Low Cost Remotely Operated Underwater Vehicles
The ocean covers roughly 71% of the Earth's surface. It not only determines the weather conditions and regulates the temperature, but also provides resources and energy for humanity and the rest of the living species on Earth. However, we have only explored 5% of it. This is mainly due to the lack of affordable technologies that would allow human beings to see and interact in depths that they cannot explore alone.
Since the 1960s, the ROV (Remoted Operated Vehicle) technology has been developed for military applications and for the oil & gas sector. Recently, several companies have begun to use the same concepts to create scaled solutions, within the reach of small companies or research groups (including individuals), which is opening a world of possibilities in many fields of application, such as the aforementioned exploration, inspections in underwater work, monitoring of sea conditions, scientific research, etc.
The concept of ROV consists of an unmanned remotely operated vehicle, which is connected to the control station by an umbilical cable. It is self-propelled by electric motors and different vision systems, sensors or actuators, depending on their application.
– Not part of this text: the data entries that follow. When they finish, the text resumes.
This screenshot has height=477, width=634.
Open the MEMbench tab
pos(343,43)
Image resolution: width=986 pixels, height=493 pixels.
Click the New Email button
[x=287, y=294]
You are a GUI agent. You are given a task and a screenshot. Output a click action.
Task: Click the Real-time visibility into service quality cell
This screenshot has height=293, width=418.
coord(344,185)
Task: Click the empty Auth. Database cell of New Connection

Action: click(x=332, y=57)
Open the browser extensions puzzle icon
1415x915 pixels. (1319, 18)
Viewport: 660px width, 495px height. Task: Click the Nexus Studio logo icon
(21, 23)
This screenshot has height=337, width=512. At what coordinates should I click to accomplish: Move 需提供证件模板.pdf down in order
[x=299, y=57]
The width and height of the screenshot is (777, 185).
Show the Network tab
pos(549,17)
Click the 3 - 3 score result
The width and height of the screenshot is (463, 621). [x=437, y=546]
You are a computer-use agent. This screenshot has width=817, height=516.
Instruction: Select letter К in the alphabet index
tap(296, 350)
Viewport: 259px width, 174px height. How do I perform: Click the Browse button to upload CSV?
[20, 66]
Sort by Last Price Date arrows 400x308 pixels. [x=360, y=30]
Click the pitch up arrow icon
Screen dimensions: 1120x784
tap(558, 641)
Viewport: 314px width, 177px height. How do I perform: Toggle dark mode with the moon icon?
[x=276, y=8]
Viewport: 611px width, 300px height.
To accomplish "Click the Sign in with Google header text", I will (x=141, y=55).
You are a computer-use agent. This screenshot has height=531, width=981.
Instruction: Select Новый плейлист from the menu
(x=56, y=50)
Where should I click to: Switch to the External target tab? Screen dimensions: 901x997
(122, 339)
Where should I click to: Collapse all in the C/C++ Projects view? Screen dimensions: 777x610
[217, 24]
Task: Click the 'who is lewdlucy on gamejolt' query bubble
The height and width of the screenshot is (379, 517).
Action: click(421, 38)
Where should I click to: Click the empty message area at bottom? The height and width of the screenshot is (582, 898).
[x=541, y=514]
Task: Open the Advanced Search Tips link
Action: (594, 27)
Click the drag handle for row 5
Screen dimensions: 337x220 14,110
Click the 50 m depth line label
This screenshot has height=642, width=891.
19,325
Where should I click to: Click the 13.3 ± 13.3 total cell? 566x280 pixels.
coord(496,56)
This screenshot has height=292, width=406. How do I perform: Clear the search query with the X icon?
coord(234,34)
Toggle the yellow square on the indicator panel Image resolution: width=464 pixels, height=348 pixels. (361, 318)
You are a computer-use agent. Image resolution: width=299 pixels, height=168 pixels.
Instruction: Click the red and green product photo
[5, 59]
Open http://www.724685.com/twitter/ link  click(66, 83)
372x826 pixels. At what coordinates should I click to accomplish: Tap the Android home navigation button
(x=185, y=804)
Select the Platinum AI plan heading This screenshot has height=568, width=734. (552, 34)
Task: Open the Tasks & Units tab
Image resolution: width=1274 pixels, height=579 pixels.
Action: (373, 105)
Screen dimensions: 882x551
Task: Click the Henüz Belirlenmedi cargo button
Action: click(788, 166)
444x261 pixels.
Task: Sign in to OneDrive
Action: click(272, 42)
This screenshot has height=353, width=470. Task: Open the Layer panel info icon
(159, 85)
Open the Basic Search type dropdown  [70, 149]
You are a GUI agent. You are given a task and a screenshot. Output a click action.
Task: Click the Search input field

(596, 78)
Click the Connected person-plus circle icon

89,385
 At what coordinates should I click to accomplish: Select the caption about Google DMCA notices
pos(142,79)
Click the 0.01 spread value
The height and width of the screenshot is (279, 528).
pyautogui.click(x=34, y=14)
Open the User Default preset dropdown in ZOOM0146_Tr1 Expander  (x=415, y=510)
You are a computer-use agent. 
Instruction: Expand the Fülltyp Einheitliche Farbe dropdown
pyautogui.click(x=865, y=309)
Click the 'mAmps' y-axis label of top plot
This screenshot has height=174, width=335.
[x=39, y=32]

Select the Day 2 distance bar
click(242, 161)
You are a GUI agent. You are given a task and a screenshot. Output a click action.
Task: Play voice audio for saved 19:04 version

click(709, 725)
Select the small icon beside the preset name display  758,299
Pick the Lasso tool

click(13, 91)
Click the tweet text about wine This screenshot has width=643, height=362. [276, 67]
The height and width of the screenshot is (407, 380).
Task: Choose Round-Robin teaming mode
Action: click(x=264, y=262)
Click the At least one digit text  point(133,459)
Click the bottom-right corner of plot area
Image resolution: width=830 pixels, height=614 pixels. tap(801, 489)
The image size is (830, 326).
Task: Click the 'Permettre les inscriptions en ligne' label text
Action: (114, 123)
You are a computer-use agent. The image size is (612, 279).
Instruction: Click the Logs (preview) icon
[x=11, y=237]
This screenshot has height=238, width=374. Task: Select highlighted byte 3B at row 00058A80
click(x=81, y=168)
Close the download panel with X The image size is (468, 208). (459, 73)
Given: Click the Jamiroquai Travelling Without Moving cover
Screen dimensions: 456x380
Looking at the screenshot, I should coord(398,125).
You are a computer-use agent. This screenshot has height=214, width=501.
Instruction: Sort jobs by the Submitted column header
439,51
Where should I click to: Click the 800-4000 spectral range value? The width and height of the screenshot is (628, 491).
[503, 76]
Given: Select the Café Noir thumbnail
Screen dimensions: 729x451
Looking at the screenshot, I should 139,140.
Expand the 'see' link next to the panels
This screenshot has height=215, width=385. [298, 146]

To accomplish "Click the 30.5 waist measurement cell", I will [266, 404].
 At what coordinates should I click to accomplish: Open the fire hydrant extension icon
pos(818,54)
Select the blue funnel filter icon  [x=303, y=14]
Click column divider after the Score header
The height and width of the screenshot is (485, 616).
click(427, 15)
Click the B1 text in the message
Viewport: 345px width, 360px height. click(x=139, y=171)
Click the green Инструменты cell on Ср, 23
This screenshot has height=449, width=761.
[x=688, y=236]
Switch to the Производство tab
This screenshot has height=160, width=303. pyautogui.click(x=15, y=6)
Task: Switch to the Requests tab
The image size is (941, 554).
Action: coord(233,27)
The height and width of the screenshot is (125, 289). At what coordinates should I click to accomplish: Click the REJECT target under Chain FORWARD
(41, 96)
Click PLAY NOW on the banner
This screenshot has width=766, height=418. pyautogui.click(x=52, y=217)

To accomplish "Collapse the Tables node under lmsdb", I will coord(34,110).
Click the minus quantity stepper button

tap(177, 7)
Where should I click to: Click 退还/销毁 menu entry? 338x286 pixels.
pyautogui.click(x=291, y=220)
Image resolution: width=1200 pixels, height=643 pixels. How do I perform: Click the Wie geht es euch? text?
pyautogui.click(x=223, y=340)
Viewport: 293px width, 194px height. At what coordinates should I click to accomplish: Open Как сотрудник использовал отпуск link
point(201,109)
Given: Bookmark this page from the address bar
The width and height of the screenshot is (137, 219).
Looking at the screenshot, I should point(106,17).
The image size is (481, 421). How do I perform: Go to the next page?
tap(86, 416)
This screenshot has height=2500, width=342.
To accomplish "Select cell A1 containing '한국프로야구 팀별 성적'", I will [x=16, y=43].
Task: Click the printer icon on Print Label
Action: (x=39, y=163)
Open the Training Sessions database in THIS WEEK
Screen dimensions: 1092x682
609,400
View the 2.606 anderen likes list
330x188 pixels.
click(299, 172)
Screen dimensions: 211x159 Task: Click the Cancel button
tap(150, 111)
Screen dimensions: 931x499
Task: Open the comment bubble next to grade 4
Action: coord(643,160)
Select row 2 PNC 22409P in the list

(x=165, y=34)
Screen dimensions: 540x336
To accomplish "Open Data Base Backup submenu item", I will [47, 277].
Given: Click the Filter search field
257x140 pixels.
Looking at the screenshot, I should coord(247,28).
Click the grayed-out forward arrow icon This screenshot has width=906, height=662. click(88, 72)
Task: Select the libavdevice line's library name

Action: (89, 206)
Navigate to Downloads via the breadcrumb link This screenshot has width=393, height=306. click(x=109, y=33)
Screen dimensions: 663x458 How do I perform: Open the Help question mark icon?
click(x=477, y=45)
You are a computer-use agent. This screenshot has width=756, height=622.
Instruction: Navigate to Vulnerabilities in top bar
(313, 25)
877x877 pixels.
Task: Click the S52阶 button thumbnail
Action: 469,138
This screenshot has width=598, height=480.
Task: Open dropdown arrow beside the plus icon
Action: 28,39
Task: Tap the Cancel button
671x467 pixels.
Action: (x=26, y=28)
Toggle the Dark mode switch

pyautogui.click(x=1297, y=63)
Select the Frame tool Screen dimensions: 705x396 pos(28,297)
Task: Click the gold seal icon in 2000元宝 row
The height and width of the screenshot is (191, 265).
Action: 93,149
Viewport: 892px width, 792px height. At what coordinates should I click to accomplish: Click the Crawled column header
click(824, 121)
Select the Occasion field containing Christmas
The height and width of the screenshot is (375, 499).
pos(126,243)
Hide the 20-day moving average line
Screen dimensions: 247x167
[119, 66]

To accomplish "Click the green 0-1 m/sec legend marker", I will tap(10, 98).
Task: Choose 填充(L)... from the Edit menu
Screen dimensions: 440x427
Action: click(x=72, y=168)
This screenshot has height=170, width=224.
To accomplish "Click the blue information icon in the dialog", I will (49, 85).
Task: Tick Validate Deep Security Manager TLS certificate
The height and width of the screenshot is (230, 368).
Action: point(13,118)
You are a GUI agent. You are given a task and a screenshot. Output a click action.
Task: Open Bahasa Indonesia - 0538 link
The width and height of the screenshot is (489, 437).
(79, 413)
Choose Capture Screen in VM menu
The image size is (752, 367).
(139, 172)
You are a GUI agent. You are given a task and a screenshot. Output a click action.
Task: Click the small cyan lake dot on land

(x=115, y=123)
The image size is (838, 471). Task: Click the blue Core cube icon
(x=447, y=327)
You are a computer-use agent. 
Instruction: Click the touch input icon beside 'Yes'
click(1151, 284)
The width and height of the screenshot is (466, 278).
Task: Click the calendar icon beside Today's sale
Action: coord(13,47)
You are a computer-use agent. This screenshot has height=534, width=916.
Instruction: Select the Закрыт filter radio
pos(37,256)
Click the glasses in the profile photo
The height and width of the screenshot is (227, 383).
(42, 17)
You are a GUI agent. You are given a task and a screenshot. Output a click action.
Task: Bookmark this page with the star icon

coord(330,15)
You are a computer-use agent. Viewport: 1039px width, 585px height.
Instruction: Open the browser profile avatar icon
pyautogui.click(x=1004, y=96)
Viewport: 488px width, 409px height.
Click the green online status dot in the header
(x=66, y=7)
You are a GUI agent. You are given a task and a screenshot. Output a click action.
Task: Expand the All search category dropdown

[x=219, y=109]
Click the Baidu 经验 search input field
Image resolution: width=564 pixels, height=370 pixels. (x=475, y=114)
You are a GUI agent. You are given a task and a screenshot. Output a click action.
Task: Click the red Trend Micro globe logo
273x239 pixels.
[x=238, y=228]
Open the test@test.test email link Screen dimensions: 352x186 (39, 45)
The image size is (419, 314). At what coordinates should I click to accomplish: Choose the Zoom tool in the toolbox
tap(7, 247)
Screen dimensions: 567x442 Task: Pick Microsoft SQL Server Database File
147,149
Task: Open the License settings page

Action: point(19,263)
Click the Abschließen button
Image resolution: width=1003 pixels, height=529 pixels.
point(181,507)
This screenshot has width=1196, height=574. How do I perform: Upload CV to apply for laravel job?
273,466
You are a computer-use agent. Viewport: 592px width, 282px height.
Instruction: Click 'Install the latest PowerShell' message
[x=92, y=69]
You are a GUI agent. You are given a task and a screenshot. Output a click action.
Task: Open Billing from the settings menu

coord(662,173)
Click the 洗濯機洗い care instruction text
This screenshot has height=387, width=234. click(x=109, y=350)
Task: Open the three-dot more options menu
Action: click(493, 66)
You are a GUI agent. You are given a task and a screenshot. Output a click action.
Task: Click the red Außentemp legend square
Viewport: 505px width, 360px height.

The first system that can be classified within the history of underwater robotics is known as the PUV, "Programmed Underwater Vehicle". This system consisted of a torpedo, developed by Luppis-Whitehead Automobile in 1864, which was programmed to achieve certain objectives autonomously. But the first ROV with umbilical cable was developed by Dimitri Rebikoff in 1953, under the name of POODLE.
Since then, the US Navy was the one who promoted the development of technology to a functional state, with the CURV, CURV II and CURV III models, developed for the recovery of test torpedoes and for rescue missions. The most notable achievements of these models were the recovery of a hydrogen bomb on the coast of Palomares, Spain, and the rescue of two pilots of the PISCES III submarine off the coast of Cork, Ireland.
Later, the development focused on the oil & gas sector, extending the depth of work and the use of sonar systems, tools, and other payment charges..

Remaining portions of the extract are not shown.